I received a "GOLD" status e-mail on April 5th. The only thing driver-oriented was a 20% discount on ONLINE orders at Advance Auto Parts. Yeah, like I'm going to order a radiator and pay $50 to have it shipped to my home. The others were for movie tickets, flowers, hotels, etc.. 

If you notice, you have to take advantage of your royal Silver status this month, because on July 1'st you'll revert back to being just a run-of-the-mill Lyft driver again..until you climb the next mountain.

Lyft continually comes out with things that they THINK we want, but who the hell at Lyft is actually asking drivers what we want and need? I think they have some minimum-wage "Driver Incentives Specialist" who looks up widely available discounts each month and simply brands them as something "special" for Lyft drivers who drive enough passengers in a given month. Bottom Line = Lyft simply doesn't care enough about its drivers to develop REAL incentives. If Lyft did care about drivers, the company would reward us with TANGIBLE awards, such as $50, $100, $200 pre-paid VISA cards. 

Do a Google search on what other Independent Contractors receive in the way of perks and incentives. We get less than illegal immigrant yard-worker contractors receive from their landscaper-owners! It's sad man...


----------



## SacTownDood (Apr 22, 2016)

AllenChicago said:


> Lyft simply doesn't care enough about its drivers to develop REAL incentives. If Lyft did care about drivers, the company would reward us with TANGIBLE awards, such as $50, $100, $200 pre-paid VISA cards.
> 
> Do a Google search on what other Independent Contractors receive in the way of perks and incentives. We get less than illegal immigrant yard-worker contractors receive from their landscaper-owners! It's sad man...


I think most folks here would be happy to just get reasonable fares, AT ALL TIMES, not just a few hours a week, and the ability to screen rides based on destination. Hell go back to 1.25/.25 and I'll get the water bottles back out 

Oh, and stop flooding the streets with cars....


----------



## hangtyte (May 20, 2016)

I hit the Platinum status every month. But it's worthless IMO... They are doing this Shell gas rewards thing, but I still save money going to like an Arco station or paying cash. So basically their rewards are worthless...

The only positive thing I can say about being at Platinum is that Lyft support seems to resolve all my issues within the hour after emailing them ^^


----------



## SuckA (May 4, 2016)

All perks issued by Lyft/Uber are pretty much worthless, unless you are a mechanic, and do all your car repairs yourself. I didn't see any coupons/discounts for a Mercedes.


----------



## MattyMikey (Aug 19, 2015)

SuckA said:


> All perks issued by Lyft/Uber are pretty much worthless, unless you are a mechanic, and do all your car repairs yourself. I didn't see any coupons/discounts for a Mercedes.
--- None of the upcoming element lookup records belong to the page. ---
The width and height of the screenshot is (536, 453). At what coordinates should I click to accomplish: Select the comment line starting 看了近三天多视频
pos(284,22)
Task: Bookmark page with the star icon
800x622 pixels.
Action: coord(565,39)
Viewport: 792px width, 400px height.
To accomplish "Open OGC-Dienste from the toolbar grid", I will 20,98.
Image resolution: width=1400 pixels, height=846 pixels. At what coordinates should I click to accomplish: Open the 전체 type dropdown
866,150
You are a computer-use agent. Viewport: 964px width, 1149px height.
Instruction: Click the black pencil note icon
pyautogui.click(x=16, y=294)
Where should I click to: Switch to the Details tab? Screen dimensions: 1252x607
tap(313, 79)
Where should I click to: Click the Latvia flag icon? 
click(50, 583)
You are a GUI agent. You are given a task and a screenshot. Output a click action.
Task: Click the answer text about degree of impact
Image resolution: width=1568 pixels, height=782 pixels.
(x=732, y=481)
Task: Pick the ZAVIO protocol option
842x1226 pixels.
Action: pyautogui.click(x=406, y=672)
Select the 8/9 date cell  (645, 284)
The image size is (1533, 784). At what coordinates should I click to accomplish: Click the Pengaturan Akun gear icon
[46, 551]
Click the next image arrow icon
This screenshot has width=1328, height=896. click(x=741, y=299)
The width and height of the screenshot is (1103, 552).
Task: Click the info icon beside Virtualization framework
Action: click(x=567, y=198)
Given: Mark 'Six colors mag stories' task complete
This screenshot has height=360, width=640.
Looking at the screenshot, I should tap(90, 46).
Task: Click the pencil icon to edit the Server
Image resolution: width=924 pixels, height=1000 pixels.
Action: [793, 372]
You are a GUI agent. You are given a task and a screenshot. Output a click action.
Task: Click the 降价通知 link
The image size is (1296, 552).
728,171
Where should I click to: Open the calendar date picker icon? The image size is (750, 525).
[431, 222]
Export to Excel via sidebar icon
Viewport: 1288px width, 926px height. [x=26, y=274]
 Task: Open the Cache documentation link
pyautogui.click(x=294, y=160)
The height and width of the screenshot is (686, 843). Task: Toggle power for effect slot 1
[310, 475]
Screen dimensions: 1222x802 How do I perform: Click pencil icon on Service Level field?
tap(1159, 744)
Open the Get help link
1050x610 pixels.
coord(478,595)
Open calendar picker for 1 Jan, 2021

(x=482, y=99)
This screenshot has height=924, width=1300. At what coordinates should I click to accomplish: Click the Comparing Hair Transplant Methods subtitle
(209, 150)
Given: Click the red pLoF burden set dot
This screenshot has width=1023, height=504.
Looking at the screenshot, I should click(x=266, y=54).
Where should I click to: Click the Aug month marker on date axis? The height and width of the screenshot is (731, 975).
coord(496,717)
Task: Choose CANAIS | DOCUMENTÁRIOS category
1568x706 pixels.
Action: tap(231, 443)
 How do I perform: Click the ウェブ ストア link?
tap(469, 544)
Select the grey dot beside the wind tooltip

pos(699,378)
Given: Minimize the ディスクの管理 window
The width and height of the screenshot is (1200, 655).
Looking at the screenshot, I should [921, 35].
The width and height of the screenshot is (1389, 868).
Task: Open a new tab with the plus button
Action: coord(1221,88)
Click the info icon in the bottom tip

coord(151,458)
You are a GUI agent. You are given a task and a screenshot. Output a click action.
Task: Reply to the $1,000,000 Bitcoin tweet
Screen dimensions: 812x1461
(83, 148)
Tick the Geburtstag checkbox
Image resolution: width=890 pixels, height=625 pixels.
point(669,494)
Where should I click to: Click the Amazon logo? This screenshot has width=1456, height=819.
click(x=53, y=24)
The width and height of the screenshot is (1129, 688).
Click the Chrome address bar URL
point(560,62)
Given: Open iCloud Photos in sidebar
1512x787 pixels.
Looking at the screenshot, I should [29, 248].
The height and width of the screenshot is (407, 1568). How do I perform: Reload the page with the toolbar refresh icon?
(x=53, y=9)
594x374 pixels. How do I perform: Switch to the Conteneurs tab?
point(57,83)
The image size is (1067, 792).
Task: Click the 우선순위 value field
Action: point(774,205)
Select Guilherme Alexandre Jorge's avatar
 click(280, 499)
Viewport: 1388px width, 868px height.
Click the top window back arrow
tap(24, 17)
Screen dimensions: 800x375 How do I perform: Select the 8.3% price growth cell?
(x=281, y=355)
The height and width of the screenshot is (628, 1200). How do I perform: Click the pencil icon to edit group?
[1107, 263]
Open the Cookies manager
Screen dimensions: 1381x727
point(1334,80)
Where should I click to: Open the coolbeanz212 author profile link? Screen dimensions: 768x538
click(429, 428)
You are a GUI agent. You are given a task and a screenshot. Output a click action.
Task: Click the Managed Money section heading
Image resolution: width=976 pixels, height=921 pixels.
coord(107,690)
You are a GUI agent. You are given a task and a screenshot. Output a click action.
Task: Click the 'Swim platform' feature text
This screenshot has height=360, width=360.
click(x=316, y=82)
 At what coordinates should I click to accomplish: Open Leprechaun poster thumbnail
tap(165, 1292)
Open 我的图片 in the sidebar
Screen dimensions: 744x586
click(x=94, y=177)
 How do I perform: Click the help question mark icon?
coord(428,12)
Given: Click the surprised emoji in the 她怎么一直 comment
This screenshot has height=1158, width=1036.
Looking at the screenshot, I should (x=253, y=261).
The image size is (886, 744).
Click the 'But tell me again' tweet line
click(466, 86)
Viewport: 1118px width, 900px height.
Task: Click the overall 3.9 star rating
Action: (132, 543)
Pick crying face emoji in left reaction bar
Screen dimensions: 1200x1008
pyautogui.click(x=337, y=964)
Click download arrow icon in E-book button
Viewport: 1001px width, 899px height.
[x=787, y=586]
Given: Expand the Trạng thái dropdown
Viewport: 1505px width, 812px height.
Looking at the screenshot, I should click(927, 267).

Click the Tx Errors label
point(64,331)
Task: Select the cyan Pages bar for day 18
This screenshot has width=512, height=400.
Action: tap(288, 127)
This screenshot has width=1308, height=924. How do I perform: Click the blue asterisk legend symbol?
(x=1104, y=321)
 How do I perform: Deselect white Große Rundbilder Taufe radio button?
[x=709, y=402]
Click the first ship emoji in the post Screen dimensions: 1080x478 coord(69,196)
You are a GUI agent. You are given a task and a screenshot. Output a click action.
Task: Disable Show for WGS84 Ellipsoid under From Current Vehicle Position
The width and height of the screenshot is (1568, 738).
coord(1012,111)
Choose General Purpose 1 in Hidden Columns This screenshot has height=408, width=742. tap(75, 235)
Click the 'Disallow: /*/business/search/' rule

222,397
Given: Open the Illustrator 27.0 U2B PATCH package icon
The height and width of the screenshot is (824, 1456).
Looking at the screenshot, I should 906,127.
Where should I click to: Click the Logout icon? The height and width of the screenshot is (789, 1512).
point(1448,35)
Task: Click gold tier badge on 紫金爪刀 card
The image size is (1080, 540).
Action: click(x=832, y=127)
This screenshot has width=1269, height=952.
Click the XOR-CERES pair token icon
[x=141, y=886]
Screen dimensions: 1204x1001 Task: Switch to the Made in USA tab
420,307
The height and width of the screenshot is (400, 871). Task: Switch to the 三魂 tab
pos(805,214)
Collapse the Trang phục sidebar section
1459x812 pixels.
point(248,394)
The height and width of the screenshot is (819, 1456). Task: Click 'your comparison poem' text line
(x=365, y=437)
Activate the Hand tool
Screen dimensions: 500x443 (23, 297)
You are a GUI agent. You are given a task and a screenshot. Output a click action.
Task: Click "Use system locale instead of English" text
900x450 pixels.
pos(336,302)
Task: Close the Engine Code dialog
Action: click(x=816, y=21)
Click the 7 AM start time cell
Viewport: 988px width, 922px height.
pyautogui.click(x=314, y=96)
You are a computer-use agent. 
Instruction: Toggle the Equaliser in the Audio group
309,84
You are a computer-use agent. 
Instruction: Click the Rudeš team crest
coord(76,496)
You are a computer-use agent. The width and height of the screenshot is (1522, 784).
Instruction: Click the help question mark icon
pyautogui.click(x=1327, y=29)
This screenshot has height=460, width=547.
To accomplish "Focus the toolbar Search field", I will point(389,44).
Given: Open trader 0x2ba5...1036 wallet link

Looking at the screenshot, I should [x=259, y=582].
And if you were a mechanic you would get much better deals using your discount at NAPA etc then these anyways. The only thing I find somewhat useful is Lyft platinum because their priority support (as their regular support takes so damn long) and the free roadside assistance. However, platinum with Lyft is not something I'll ever achieve nor aspire to try.


----------



## ND379 (Mar 29, 2016)

I just bought movie tickets to see a movie tonight for 30% off. Pretty sure that is the only thing I will every use the perks for. Lol.


----------